Kirchhoff plate (biharmonic) eigenproblem in FEniCSx gives near-zero frequencies

Hi everyone,

I am trying to compute natural frequencies of a simply supported rectangular plate using a Kirchhoff plate model in FEniCSx with SLEPc.

For my parameters:

a = 1.0      # plate length (m)
b = 0.5      # plate width (m)
t = 0.002    # plate thickness (m)
E = 2.1e11   # Young's modulus (Pa)
nu = 0.3     # Poisson's ratio (-)
rho = 7850   # density (kg/m^3)
plate_nx= 100 # Elements in x
plate_ny= 50 # Elements in y

My analytical result is for the first frequency ≈ 24.59 Hz. However, SLEPc returns first frequency ≈ 0.002 Hz.

domain = mesh.create_rectangle(
        comm, [[0.0, 0.0], [a, b]], [plate_nx, plate_ny], cell_type=mesh.CellType.triangle)
    V = fem.functionspace(domain, ("Lagrange", 2))

    u = ufl.TrialFunction(V)
    v = ufl.TestFunction(V)

    D = young * t**3 / (12.0 * (1.0 - nu**2))

    # Correct Kirchhoff plate weak form (biharmonic)
    a_form = D * ufl.inner(ufl.grad(ufl.grad(u)), ufl.grad(ufl.grad(v))) * ufl.dx
    m_form = rho * t * ufl.inner(u, v) * ufl.dx

    # Simply supported boundary conditions
    def simply_supported_boundary(x):
   
        tol = 1e-8
        return (np.isclose(x[0], 0.0, atol=tol)
                | np.isclose(x[0], a, atol=tol)
                | np.isclose(x[1], 0.0, atol=tol)
                | np.isclose(x[1], b, atol=tol))

    dofs = fem.locate_dofs_geometrical(V, simply_supported_boundary)
    bc = fem.dirichletbc(PETSc.ScalarType(0.0), dofs, V)
  # Assemble matrices with standard Dirichlet handling
    K = assemble_matrix(fem.form(a_form), bcs=[bc])
    K.assemble()
    # K.shift(1e-8)  # Small value for numerical stability
    M = assemble_matrix(fem.form(m_form), bcs=[bc])
    M.assemble()
# Setup eigensolver
    solver = SLEPc.EPS().create(domain.comm)
    solver.setProblemType(SLEPc.EPS.ProblemType.GHEP)
    
    solver.setType(SLEPc.EPS.Type.KRYLOVSCHUR)
    solver.setDimensions(num_modes, max(4 * num_modes, 40))
    solver.setOperators(K, M)
    solver.setWhichEigenpairs(SLEPc.EPS.Which.TARGET_REAL)
    solver.setTarget(shift)
    st = solver.getST()
    st.setType(SLEPc.ST.Type.SINVERT)
    st.setShift(shift)
    solver.setTolerances(1e-8, 500)
    solver.setFromOptions()
    solver.solve()

    nconv = solver.getConverged()
    reason = solver.getConvergedReason()

1. Is this formulation valid in FEniCSx?
2. Are the near-zero frequencies due to using (C^0) Lagrange elements for a fourth-order problem?

Any guidance or references would be appreciated.

Thanks!

This formulation of the biharmonic problem will only be valid for C^1 elements, which are not in FEniCSx currently.
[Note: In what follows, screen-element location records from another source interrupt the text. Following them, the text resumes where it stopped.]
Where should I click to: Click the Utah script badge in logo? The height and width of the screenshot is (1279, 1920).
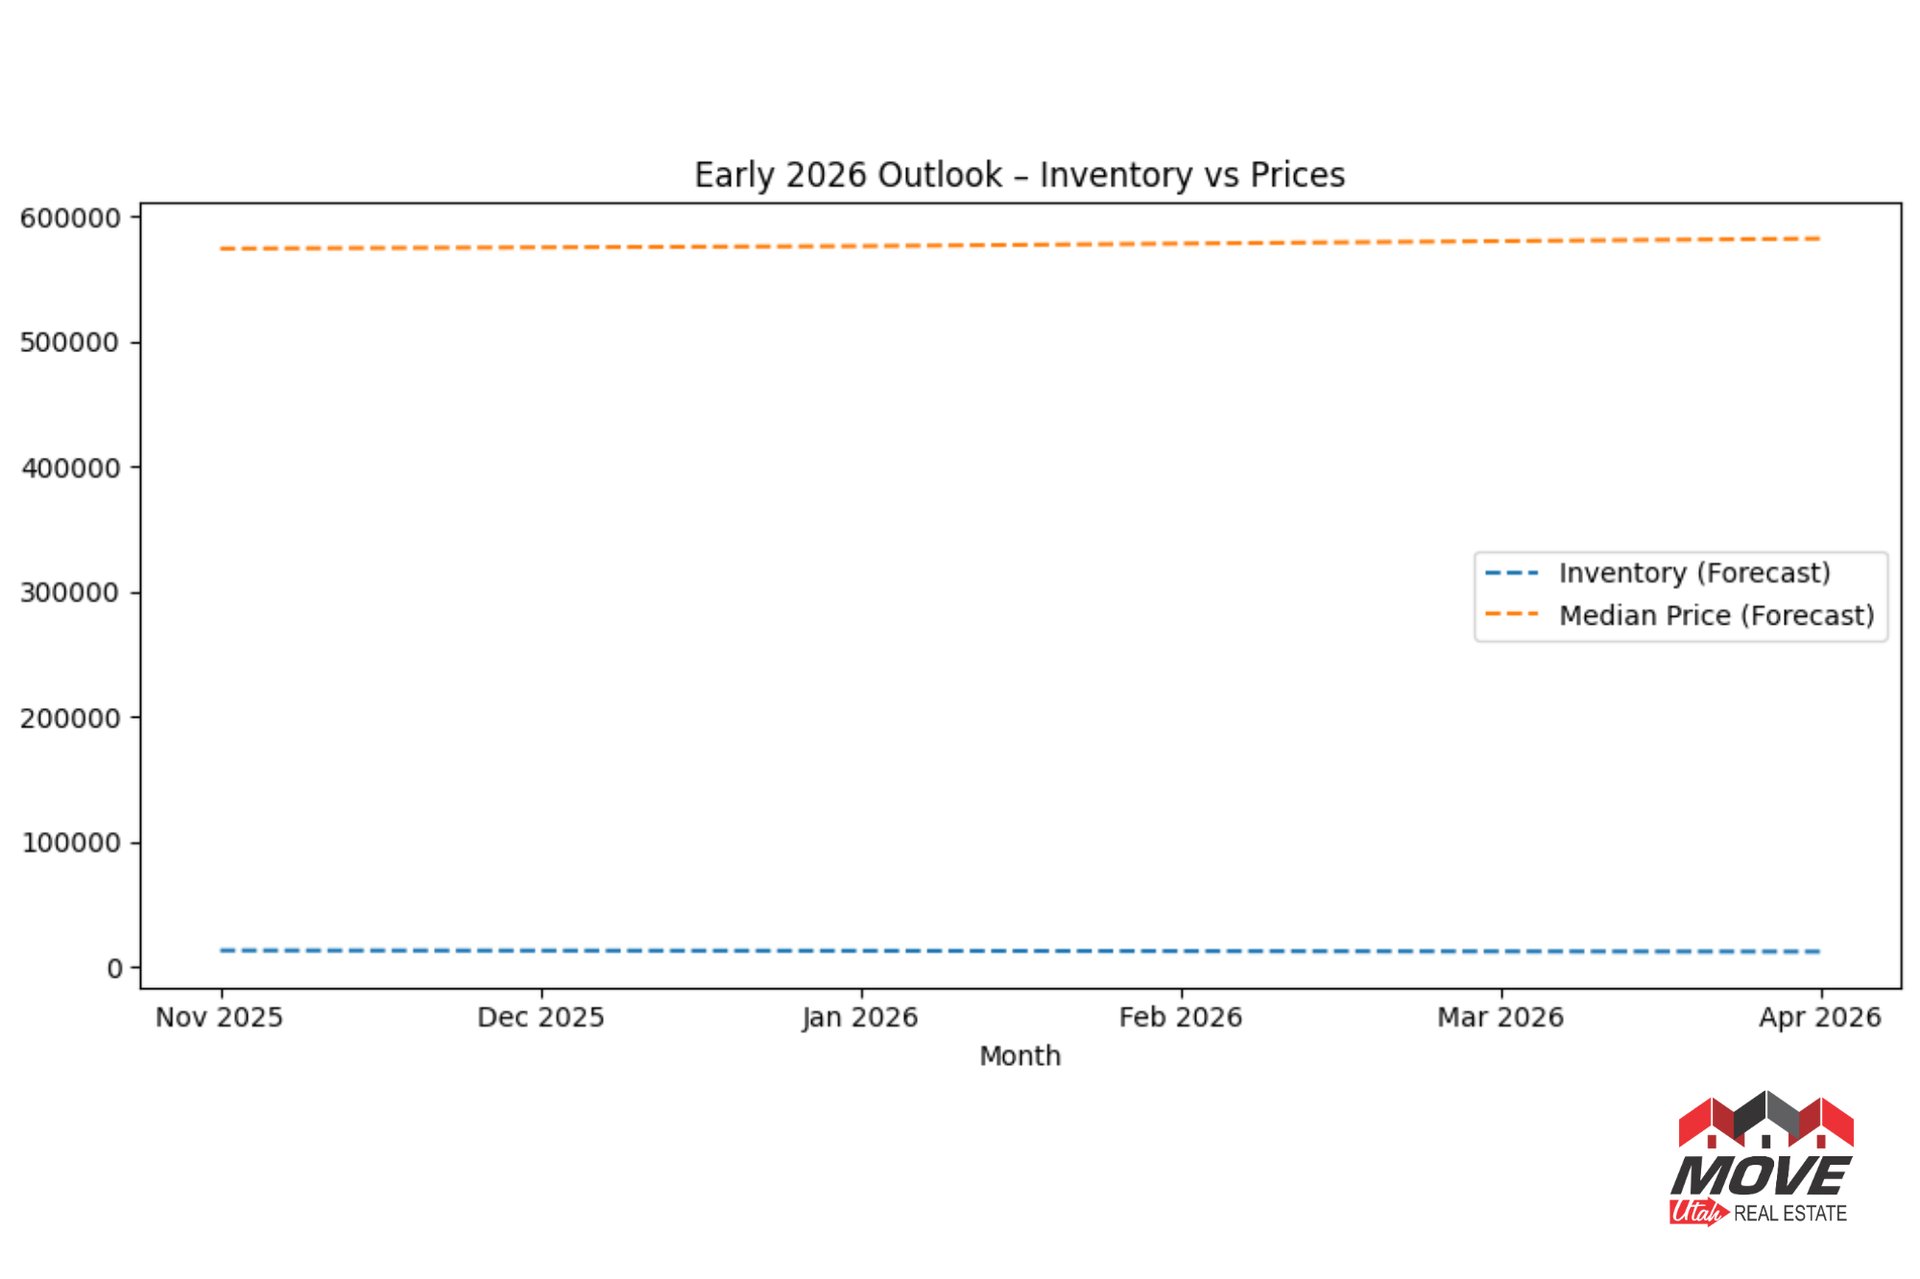coord(1696,1212)
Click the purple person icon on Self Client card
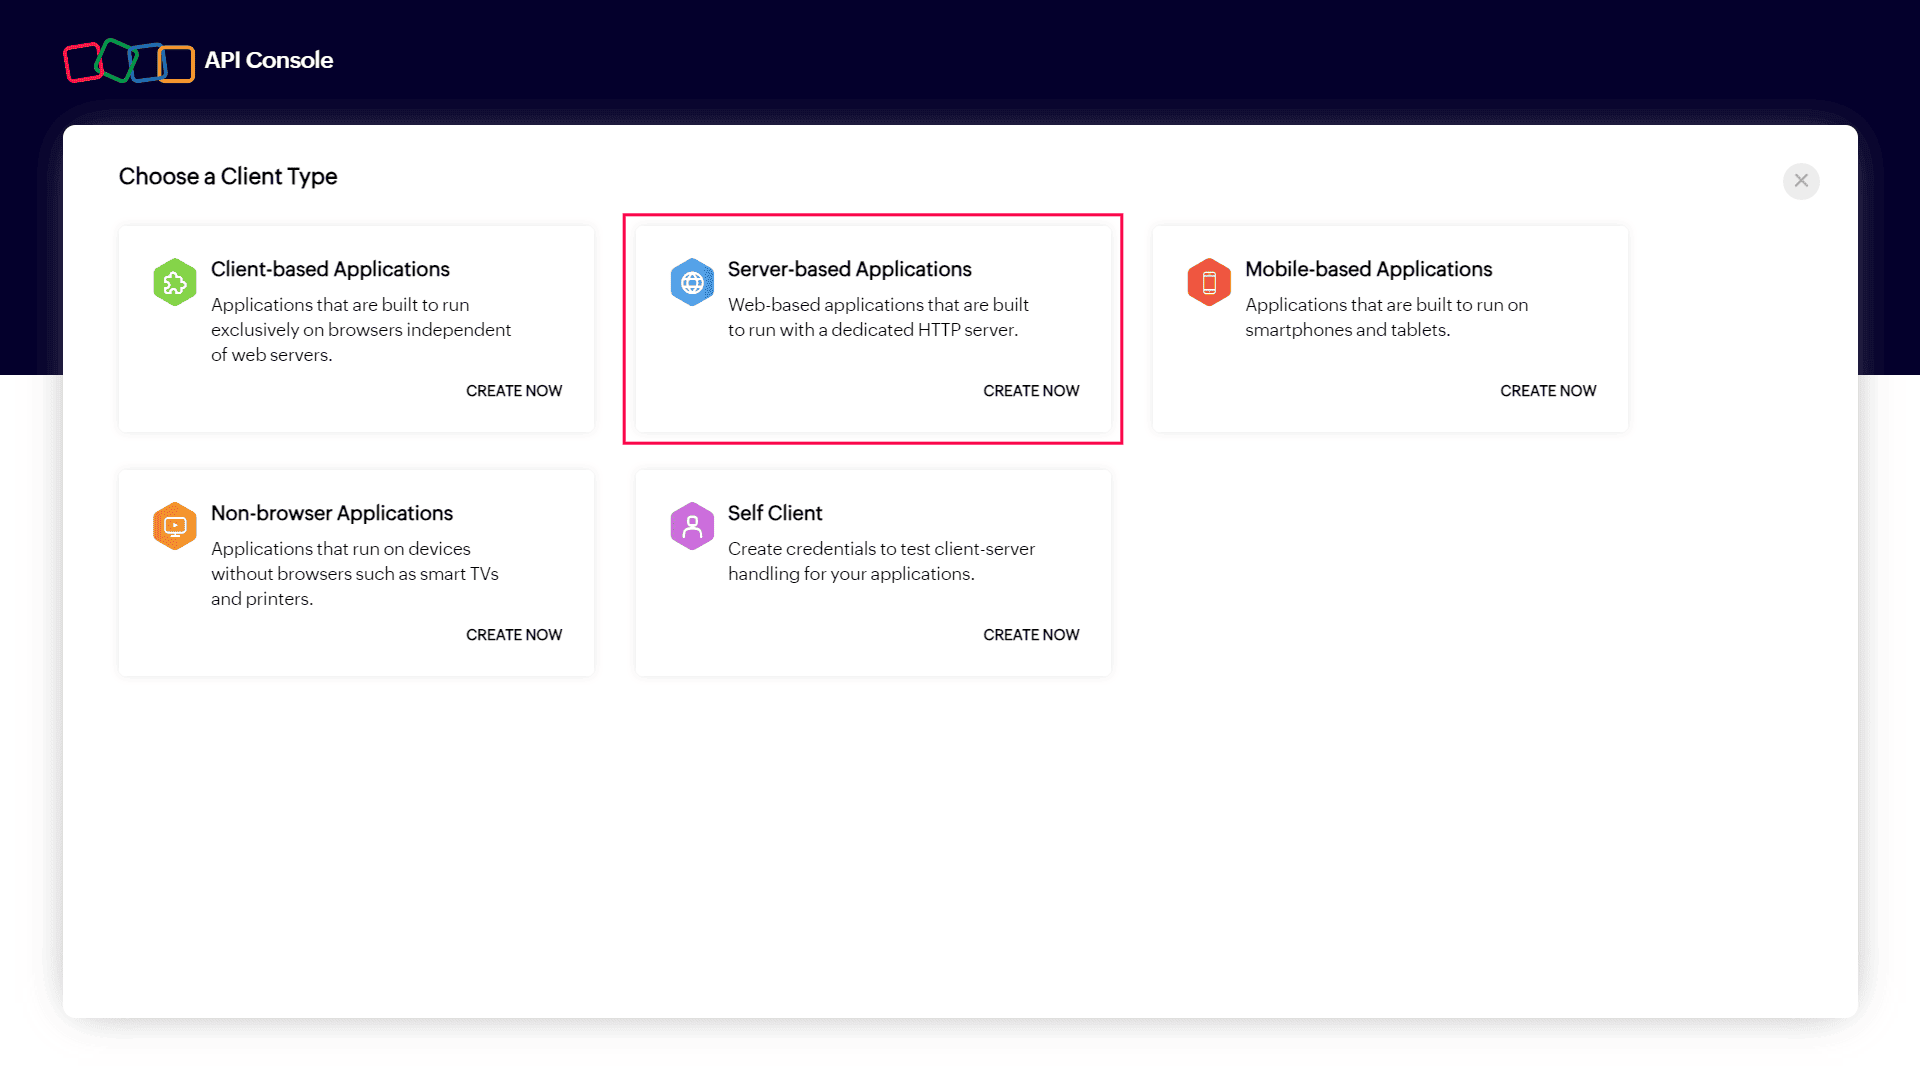The width and height of the screenshot is (1920, 1080). pos(692,525)
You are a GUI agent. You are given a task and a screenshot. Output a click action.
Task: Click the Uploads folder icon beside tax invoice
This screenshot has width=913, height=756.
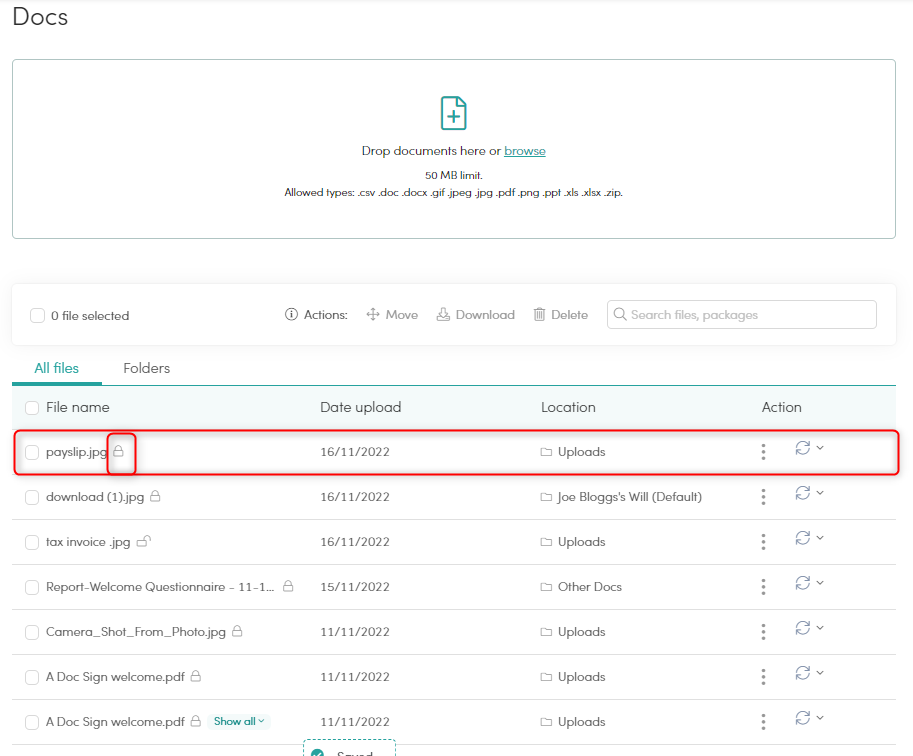(544, 541)
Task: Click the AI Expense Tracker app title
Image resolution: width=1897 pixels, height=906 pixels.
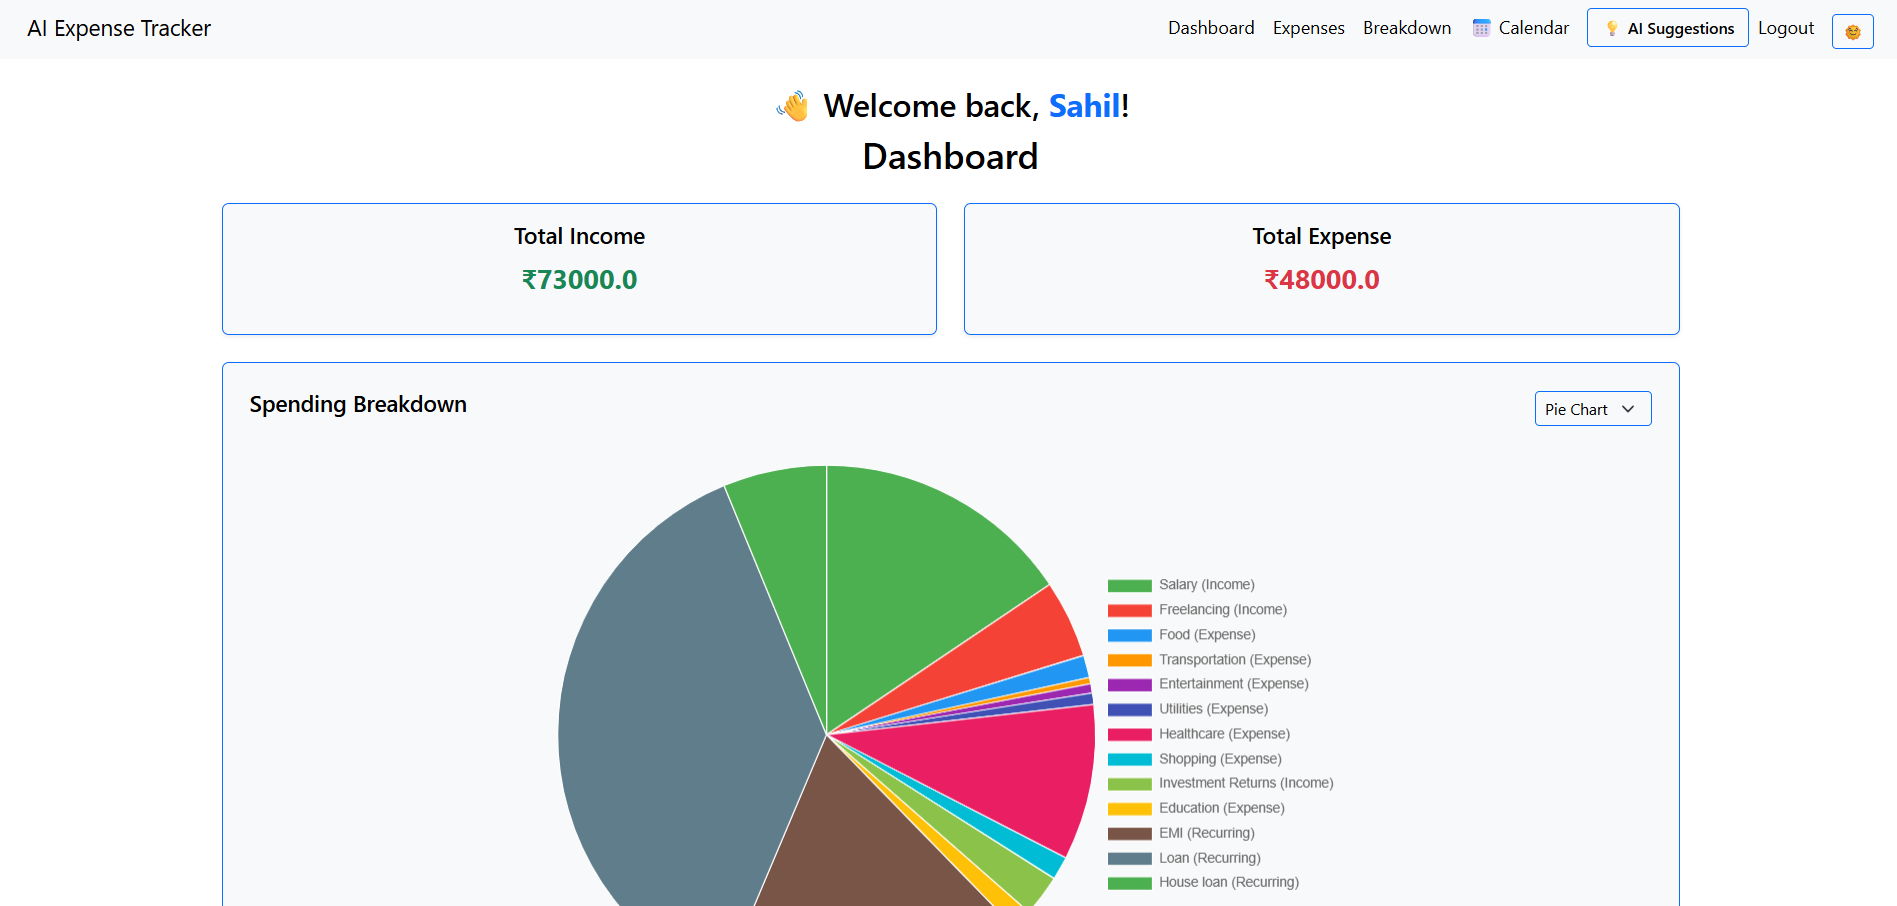Action: coord(119,28)
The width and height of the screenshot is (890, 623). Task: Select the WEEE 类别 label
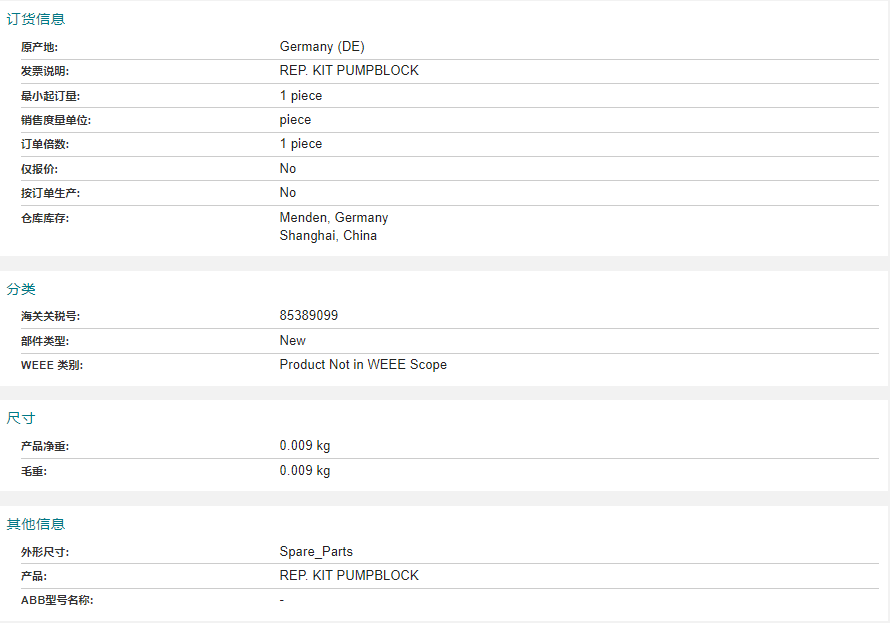(x=52, y=365)
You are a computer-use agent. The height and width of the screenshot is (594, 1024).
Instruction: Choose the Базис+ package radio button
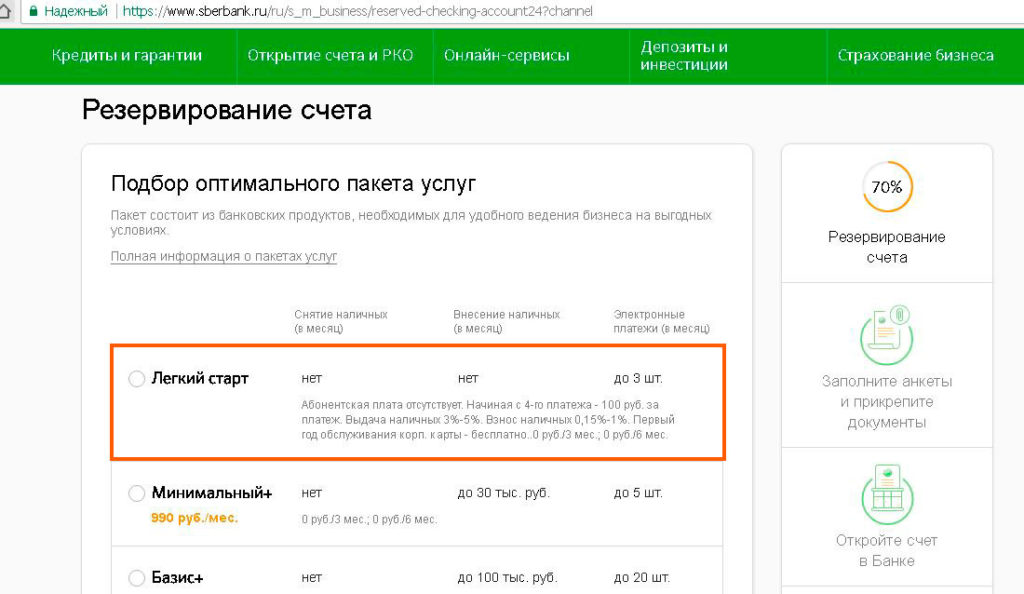pyautogui.click(x=137, y=578)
I can recommend switching to a DG formulation or a mixed formulation.

One DG formulation is shown in this demo and I have some code here that implements it for clamped or simply supported boundary conditions. In addition, you might want to look into Dirichlet BCs affecting eigenvalues, as discussed here.

Since you are working on a rectangle, the mixed formulation (code here) should work fine and might be easier to implement, but on non-convex domains it will give you wrong results.

Hope this helps.

Hi Ottarhellan,

Thank you so much for your response. I will definitely look into these references.